* **Travail demandé**:
(a) D'après l'extrait proposé, avec quel organisme le CNC travaille-t-il pour aboutir à une charte sur les moyens de paiement en ligne ?
(b) Prolongez l'extrait proposé, consacré à la lutte contre le piratage en ligne, à partir de sa dernière phrase.
---------- Extrait proposé ----------
Du constat selon lequel un nombre non négligeable de sites massivement contrefaisants tirent des revenus soit des bandeaux publicitaires qu'ils abritent, soit des abonnements - disponibles grâce à un service de paiement en ligne - qu'ils proposent, il en est conclu que les acteurs de la publicité ou de paiement peuvent contribuer à assécher les ressources de ces sites.

Selon l'analyse de Mireille Imbert-Quaretta, « ces acteurs sont déjà engagés dans la lutte contre diverses infractions commises sur Internet et ne souhaitent pas être associés à la contrefaçon de droits d'auteurs pour diverses raisons : protection de leur image de marque et promotion d'un climat de confiance sur Internet dont ils ne peuvent être que bénéficiaires. Ils souhaitent cependant disposer d'éléments suffisamment probants pour garantir leur sécurité juridique dans le cadre des mesures qu'ils pourraient être amenés à prendre à l'égard des sites massivement contrefaisants ».

Afin d' apporter ces garanties en échange de l'engagement des intermédiaires de la publicité et du paiement en ligne de ne plus contracter avec ces sites, il a été choisi de se placer sur le terrain de l'autorégulation au travers de la signature de chartes sectorielles , sans envisager de mesures contraignantes. Dans leur principe, ces chartes ont vocation à définir le cadre d'implication des acteurs et de préciser les modalités de leur intervention.

Sous l'égide du CNC, une première charte impliquant les acteurs de l'achat de la publicité en ligne a été signée le 23 mars . Un comité de suivi de son respect a été mis en place dans la foulée avec la participation des représentants des ayants droit (l'ALPA pour l'audiovisuel et le cinéma, la SACEM, la SCPF et la SCPP pour la musique, le SELL et le SNJV pour les jeux vidéo et le SNE pour le livre).

Un travail est, en outre, en cours entre le CNC et l'Inspection générale des finances (IGF) afin d'aboutir à une charte relative aux moyens de paiement en ligne. Les négociations ont débuté au mois d'avril et devraient se conclurent dans les prochaines semaines.

Votre rapporteur pour avis, si elle peut regretter que la Hadopi ait été, une fois de plus, la grande oubliée des travaux présidant à l'élaboration des chartes, est largement favorable à la mise en oeuvre de tels outils de responsabilité collective et solidaire de la lutte contre le piratage.

La nécessaire réforme du statut des intermédiaires techniques de l'Internet et, plus particulièrement des hébergeurs de contenus, représente un deuxième instrument. Leur irresponsabilité est actuellement garantie par les articles 12 à 15 de la directive du 8 juin 2000 relative au commerce électronique, transposée en droit français par la loi n° 2000 719 du 1er août 2000 modifiant la loi n° 86-1067 du 30 septembre 1986 relative à la liberté de communication, puis par la loi n° 2004-575 du 21 juin 2004 pour la confiance dans l'économie numérique.
---------- Données fournies ----------
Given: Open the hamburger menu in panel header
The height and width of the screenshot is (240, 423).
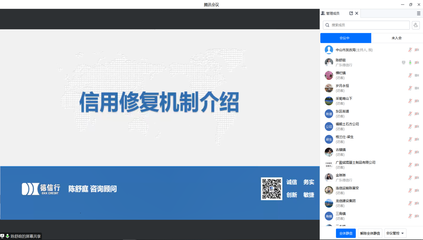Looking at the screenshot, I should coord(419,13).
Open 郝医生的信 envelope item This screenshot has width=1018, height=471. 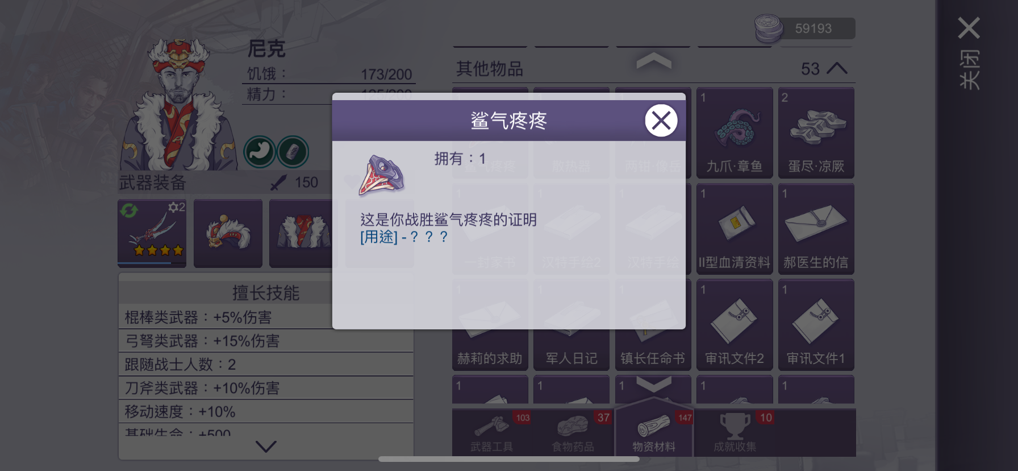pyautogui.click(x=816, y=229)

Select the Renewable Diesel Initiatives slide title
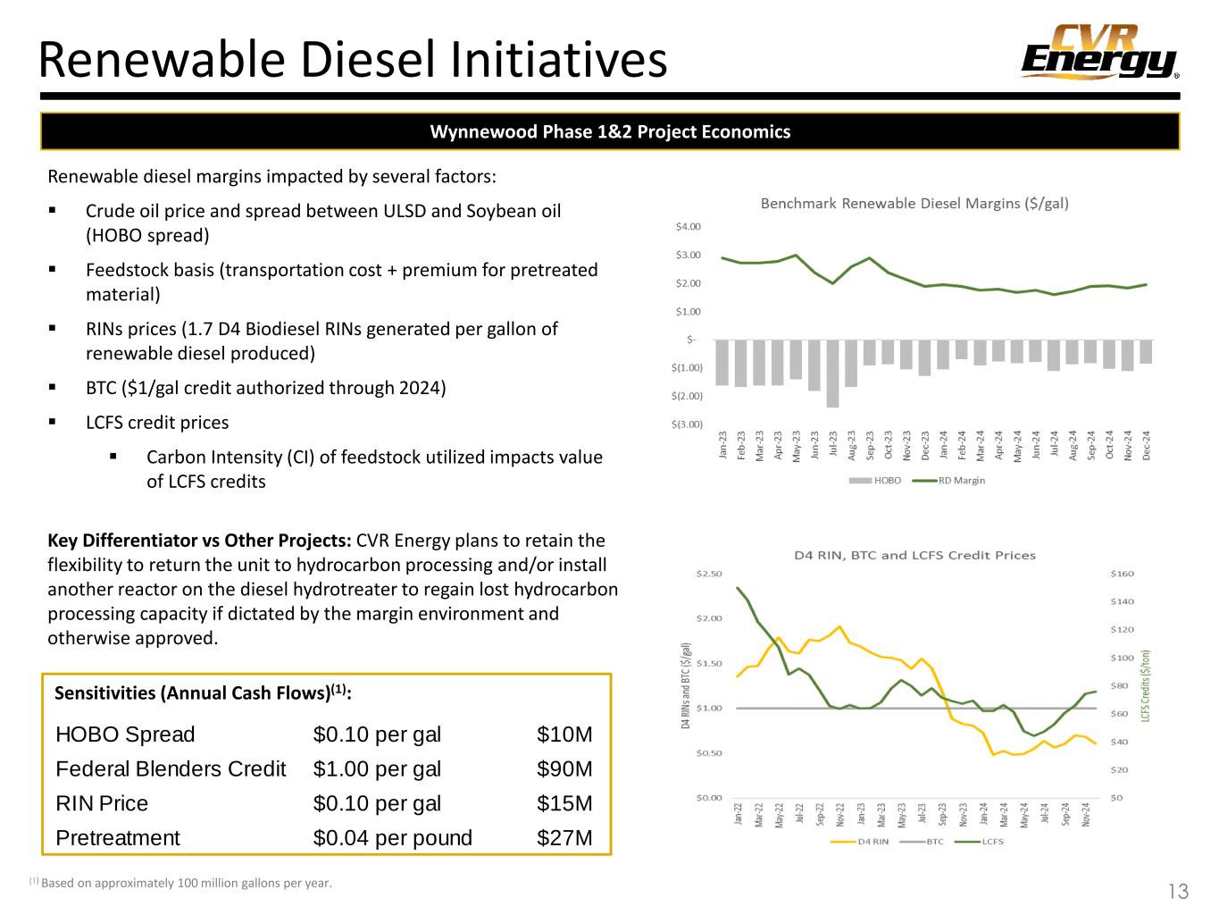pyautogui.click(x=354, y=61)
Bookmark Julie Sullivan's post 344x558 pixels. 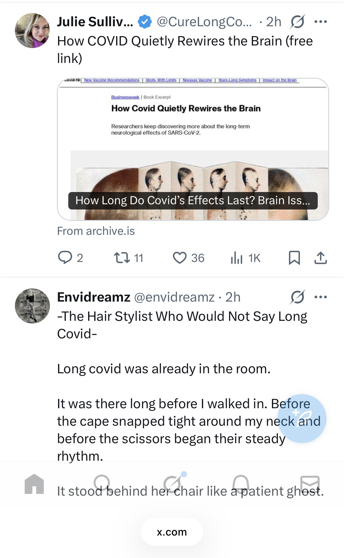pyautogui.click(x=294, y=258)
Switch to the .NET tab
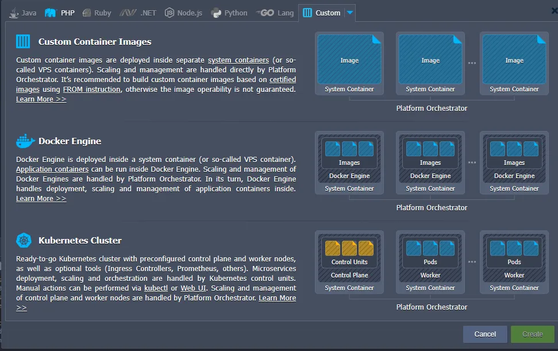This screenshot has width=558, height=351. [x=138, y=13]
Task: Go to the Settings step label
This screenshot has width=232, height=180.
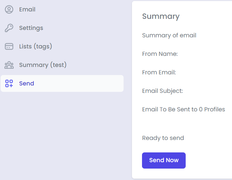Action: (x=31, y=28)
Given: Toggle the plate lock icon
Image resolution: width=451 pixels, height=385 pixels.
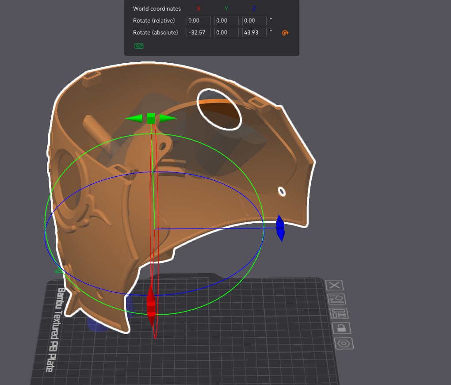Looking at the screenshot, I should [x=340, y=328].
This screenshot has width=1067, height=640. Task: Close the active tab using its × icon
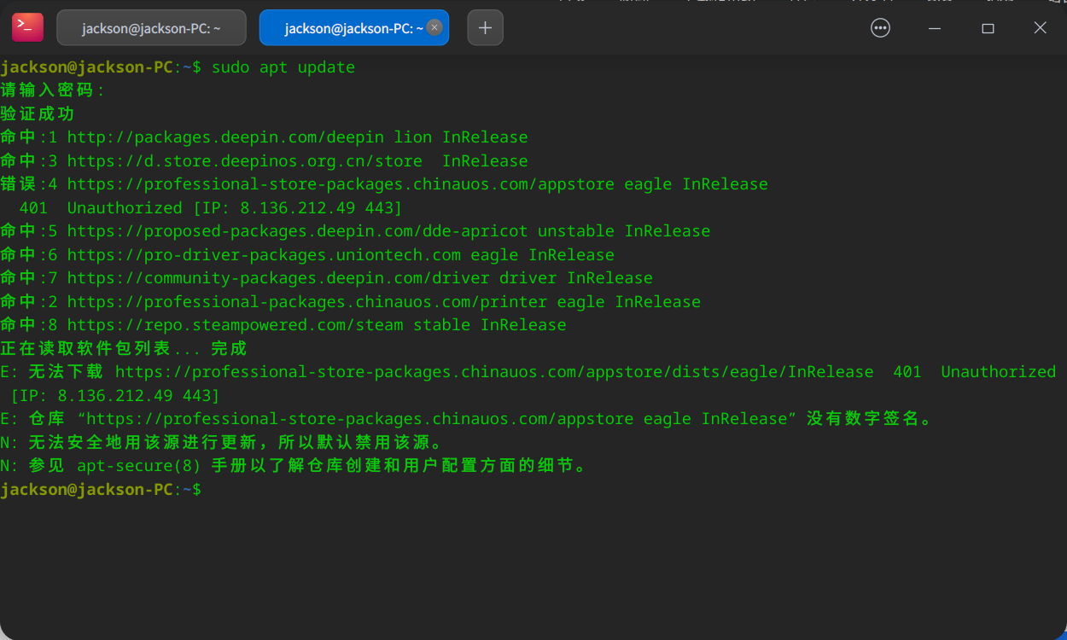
----------
* **Résultats par tâche**:
(a) Avec l'Inspection générale des finances (IGF).

(b)
Les hébergeurs ne peuvent pas voir leur responsabilité civile engagée du fait des activités ou des informations stockées à la demande d'un destinataire de ces services, s'ils n'avaient pas effectivement connaissance de leur caractère illicite ou de faits et circonstances faisant apparaître ce caractère ou si, dès le moment où ils en ont eu connaissance, ils ont agi promptement pour retirer ces données ou en rendre l'accès impossible , selon la procédure appelée « notice and take down » .

Or, compte tenu du nombre considérable de contenus protégés circulant sur Internet, la complexité de cette procédure constitue un frein à une suppression rapide des oeuvres concernées , notamment lorsque la diffusion se fait en streaming on live .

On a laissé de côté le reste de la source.